Moore also compares the U.S. healthcare system, which leaves 45 million people uninsured, with the systems in Cuba, Canada, Britain, and France. The first three choices are more than questionable, given the problems these systems face and the extremely loud bitching emerging especially from Britain. The comparison to France, though, is right on-target:

As Paul Dutton explains in a new book called Differential Diagnoses, the French prize individual liberty, so they created an insurance system that, today, allows free choice of doctor and offers highly advanced medical care to those who need it. One of this system's most appealing features, which Moore showcases, is the availability of 24-hour house-call service via a company called SOS Médecins. (Moore travels along with one of the company's doctors as he rides around Paris one night, taking dispatch calls like a taxi driver and then administering at-home medical care to a young man with some kind of stomach problem.)

All of this does cost money, naturally, and Moore acknowledges what many assume is the French system's big drawback: its high taxes. But Moore also provides the same answer that any good policy wonk (including yours truly) would: They pay more in taxes but less in private insurance. In fact, the French system, like every other one in the rest of the developed world, costs less than ours overall.

The French like their system a lot--more than the citizens of any other country, including the United States, if you believe the opinion polls. The World Health Organization likes it a lot, too: It has ranked France's system tops in the world.

I am satisfied with the German healthcare system, which also does well in international rankings. I'm currently covered by the national healthcare scheme. You can choose which doctor you'd like to visit, you don't have to wait for an appointment, and prescription drugs are quite cheap. Granted, I haven't had a major medical emergency over here (thank G-d), but I have confidence that I'd get good care if I did.

Yes, you can find Germans bitching about it, but then again, Germans bitch about everything.* Any health-care system will have shortcomings. For instance, the U.S. healthcare system appears to have a big problem with getting the right prescription drugs to people in the right doses. Germany, for its part, has a physician brain-drain problem (G).

However, one of these countries provides solid medical care to basically everybody, and the other doesn't. That, to me, is a difference worth erasing.

* Yes, I know this is an unfair generalization. However, as generalizations go, it is excruciatingly accurate. Just trust me on this one.

The Phenomenology of Getting Whacked

From the Toronto Globe and Mail:

This month, police in Palermo, Italy, discovered the lifeless body of Nicola Ingarao. The reputed leader of a Cosa Nostra clan had been shot repeatedly in the chest, reports The Guardian. "Detectives found to their astonishment that Ingarao had written a university philosophy exam the day before. He had sat at a desk in a room with dozens of other students as they grappled with the issues raised by the Italian idealist school. Pietro Di Giovanni, a professor at Palermo University, said Ingarao would has [sic] got an excellent result." The mobster had been inspired to study philosophy from the reading he had done during a nine-year prison sentence.

On Nearly Purchasing a Trabant

The New York Times visits a Trabant owners' rally in Germany:

“I’m not a typical complaining ossi, who always talks about how great everything was then,” Uta Pleissner said, using the colloquial term for East Germans. “But we treasured things in those days. The Trabant was a symbol: You had your family, you had a house, and you even had a car.”

Or at least a reasonable facsimile of one: With a body made of fiber-reinforced plastic, known as Duroplast, the Trabant really has more in common with a lawn mower than with a modern car. With its two-stroke engine, it accelerates from zero to 60 miles an hour in a leisurely 21 seconds.

...Moreover, unlike a Mercedes, the engine is so simple that virtually anyone can peer under the hood and make sense of it. Because East Germany produced only two main models of the Trabant over 30 years — more than three million cars in total — the parts are easy to find and interchangeable.

When I first came to Germany, saw one of these cars parked on the street with a "For Sale" sign, and decided to buy it.

DATASET EXTRACT:

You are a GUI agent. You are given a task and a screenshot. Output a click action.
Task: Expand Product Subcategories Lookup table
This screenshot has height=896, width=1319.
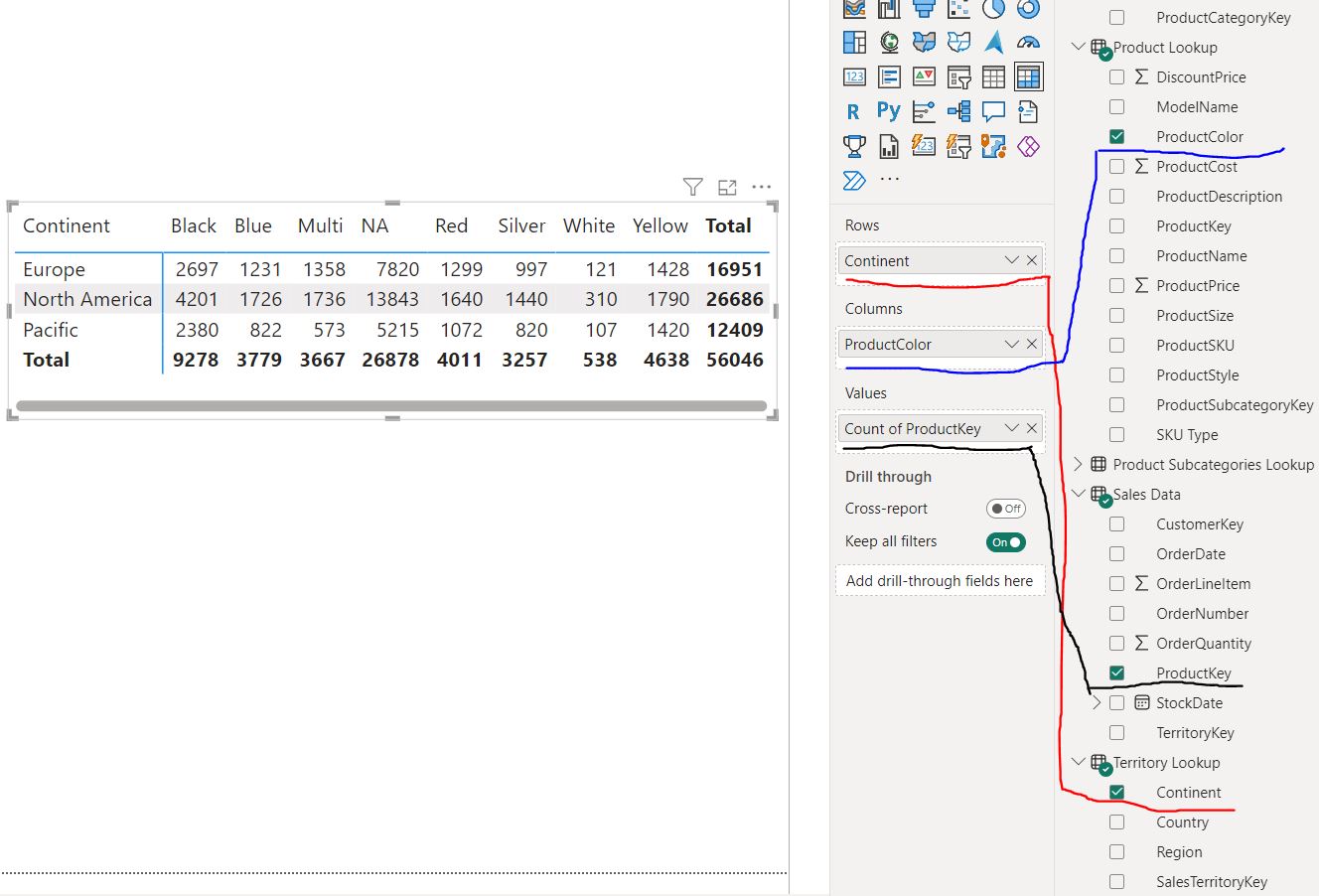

EXERCISE DIRECTIONS:
Rewrite the document excerpt from "I am satisfied" up to and including "care if I did.", replacing "national healthcare scheme" with "statutory health insurance".

ANSWER SPACE:
I am satisfied with the German healthcare system, which also does well in international rankings. I'm currently covered by the statutory health insurance. You can choose which doctor you'd like to visit, you don't have to wait for an appointment, and prescription drugs are quite cheap. Granted, I haven't had a major medical emergency over here (thank G-d), but I have confidence that I'd get good care if I did.